L’équipe de Dentalmobilis tient à donner le plus possible des formations de sensibilisation destinées au personnel soignant au sein des résidences afin que le brossage des dents et l’entretien des prothèses soient contrôlés et assurés. Dentalmobilis considère que le pari sera réussi lorsque le cabinet pourra se contenter d’une visite par an dans les établissements. Cela voudra dire que l’enjeu autour de l’hygiène bucco-dentaire chez les personnes dépendantes a été pris en compte dans la gestion du quotidien.

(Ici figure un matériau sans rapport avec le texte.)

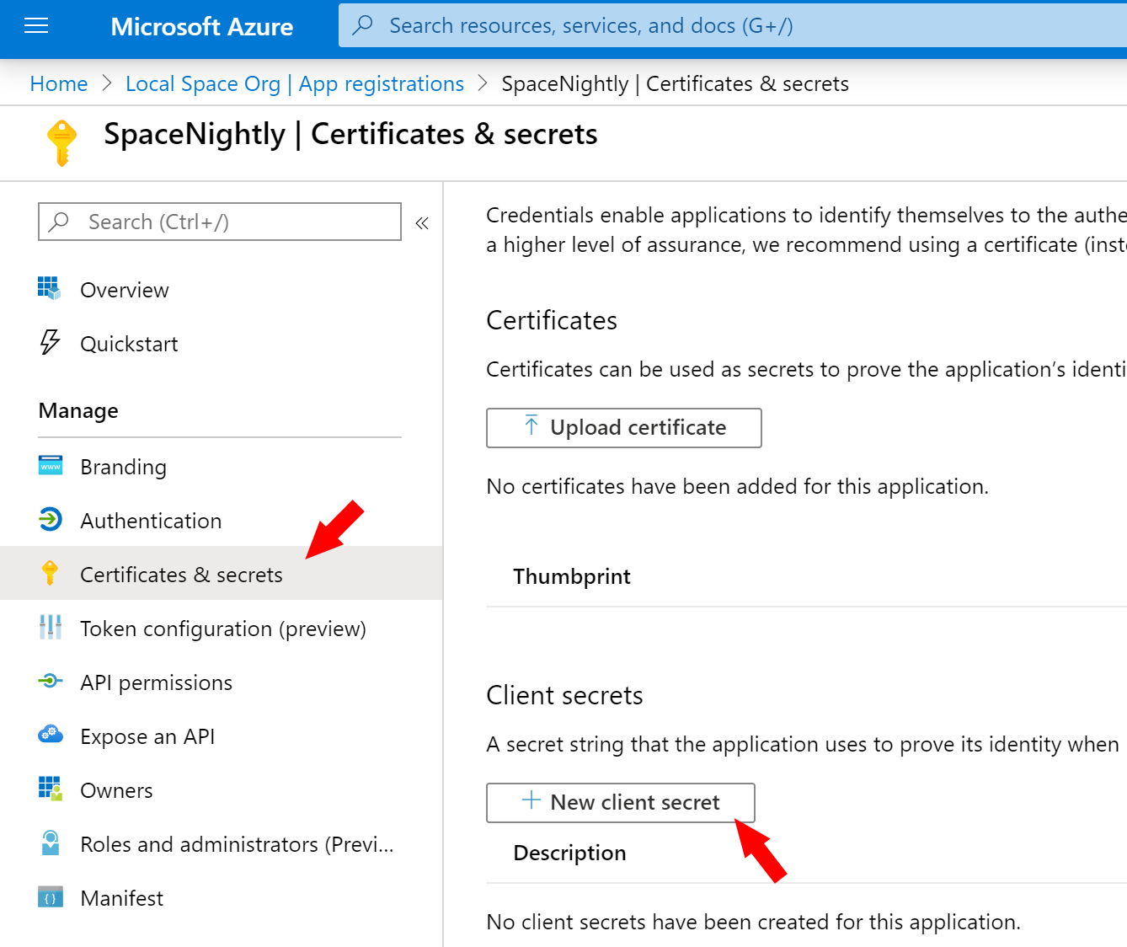Click the sidebar Search Ctrl+/ field
The width and height of the screenshot is (1127, 947).
pyautogui.click(x=219, y=222)
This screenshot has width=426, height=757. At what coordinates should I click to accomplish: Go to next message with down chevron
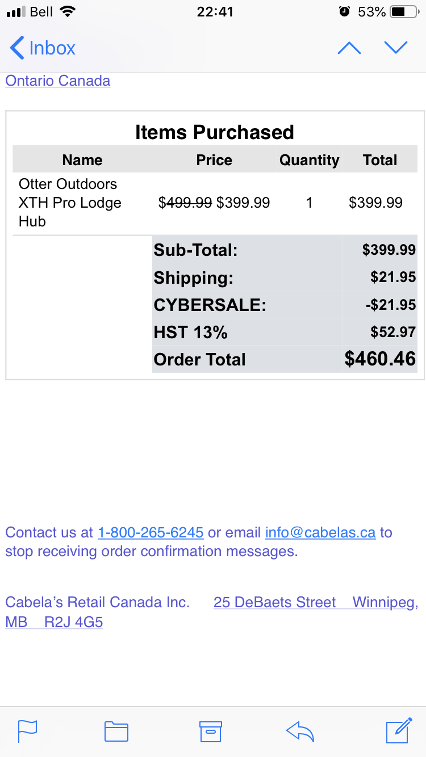[x=396, y=48]
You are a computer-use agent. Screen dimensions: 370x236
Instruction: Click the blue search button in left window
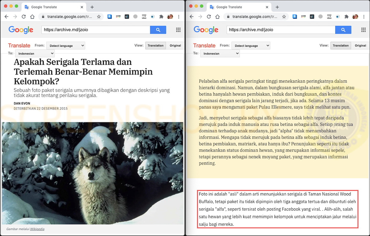click(x=158, y=30)
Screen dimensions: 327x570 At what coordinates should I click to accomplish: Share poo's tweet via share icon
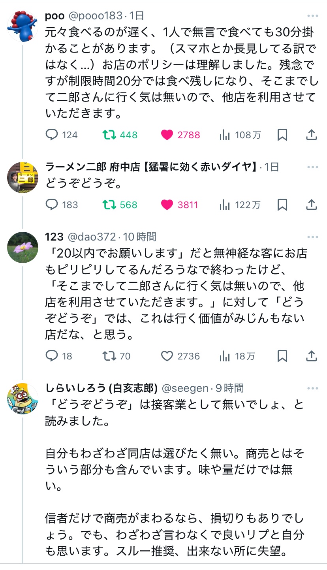[x=312, y=135]
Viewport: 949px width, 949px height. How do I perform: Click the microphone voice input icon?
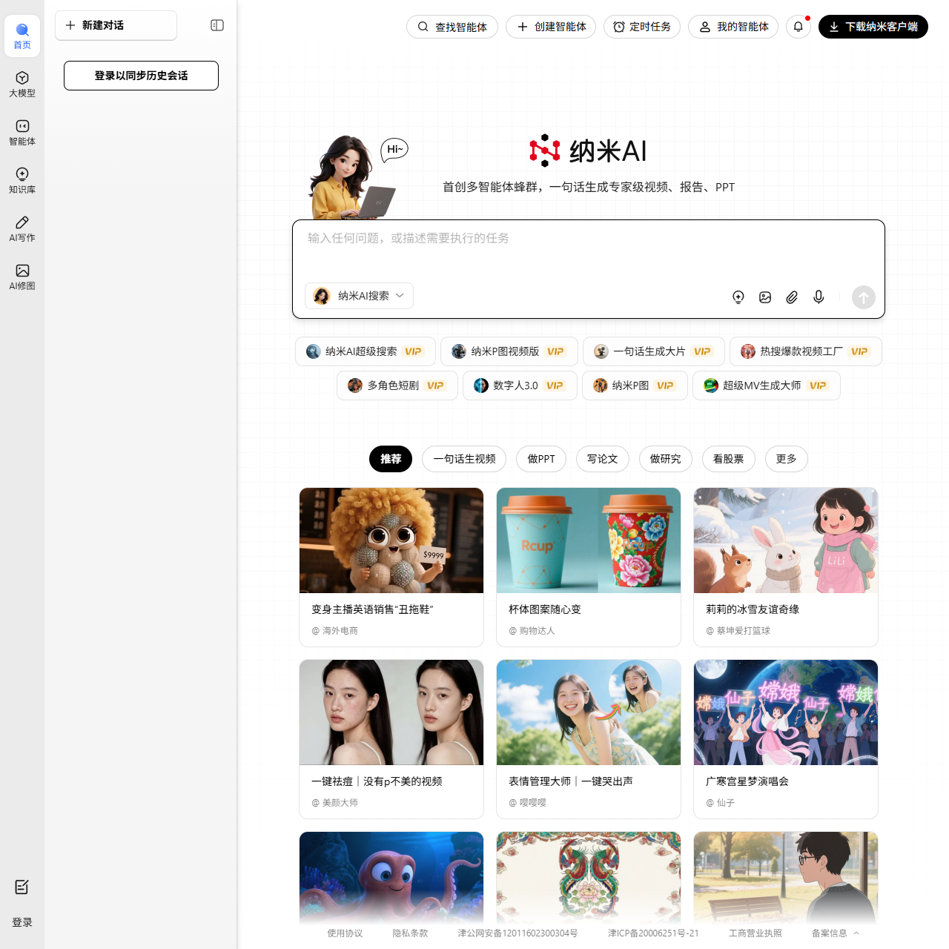[819, 297]
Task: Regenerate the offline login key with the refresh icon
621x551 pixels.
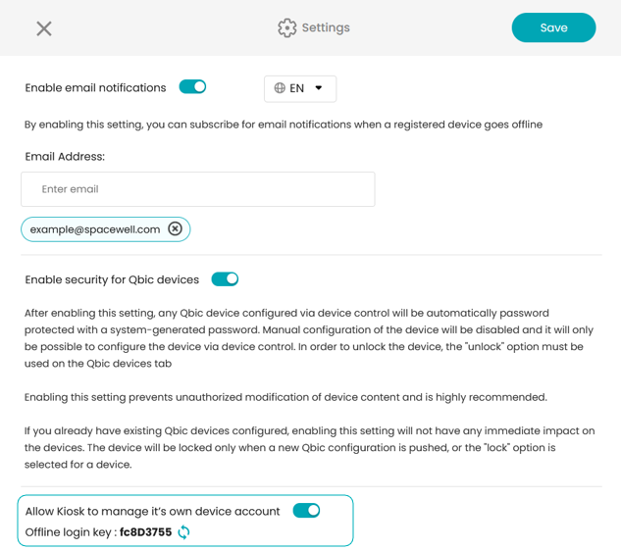Action: tap(183, 532)
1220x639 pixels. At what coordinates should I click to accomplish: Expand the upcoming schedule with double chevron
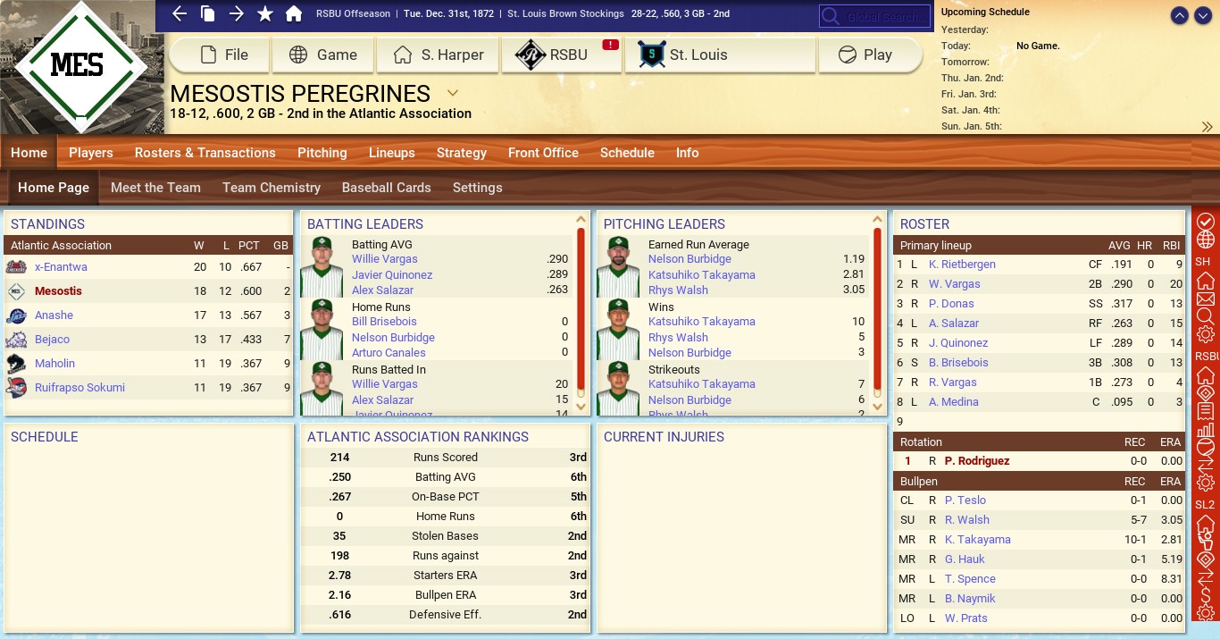[x=1207, y=127]
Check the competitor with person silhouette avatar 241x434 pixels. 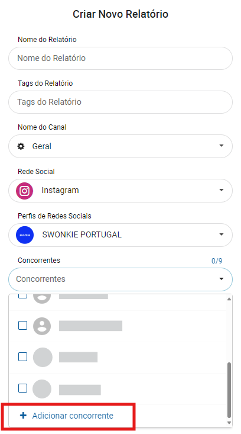point(22,326)
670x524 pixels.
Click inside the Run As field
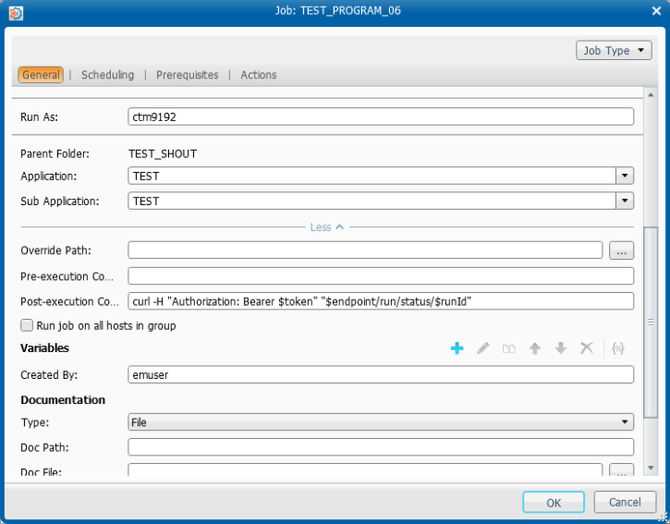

Jusqu’à présent, seule la météo semble être un obstacle au bon développement du projet. « Il y a plein de tuyaux d’eau nécessaires pour l’unité et pour le travail du dentiste. Il faut absolument maintenir le cabinet très chaud la nuit pour être sûr que ça ne gèle pas et éviter que les tuyaux se fissurent ou explosent. Et avec le temps qu'on a eu ces derniers mois, ce n'était vraiment pas facile à gérer », précise Cynthia. En attendant le retour des beaux jours, le cabinet espère pouvoir développer son activité en collaborant avec davantage de dentistes. « Nous avons de plus en plus de demandes qu’on ne peut pas assumer et pour pouvoir y répondre on a besoin de spécialistes prêts à allouer une demi-journée par semaine pour travailler avec nous afin de continuer à faire ce travail à la fois social et humain», conclut la coordinatrice.

Photos et vidéo : Gaëlle Deleyto

170 000 euros

Le concept de cabinet mobile n’est pas neuf. Actuellement aux Pays-Bas, deux d’entre eux circulent pour apporter des soins aux réfugiés. L’idée est à la fois originale et pratique, mais il faut toutefois être prêt à faire un investissement conséquent. Pour aménager un véhicule comme celui de Dentalmobilis, il faut compter entre 140 000 et 170 000 euros. L’initiative privée a développé son activité sur fonds propres et ne reçoit à ce jour aucune aide publique. Les frais des soins dentaires sont quant à eux pris en charge par les mutuelles.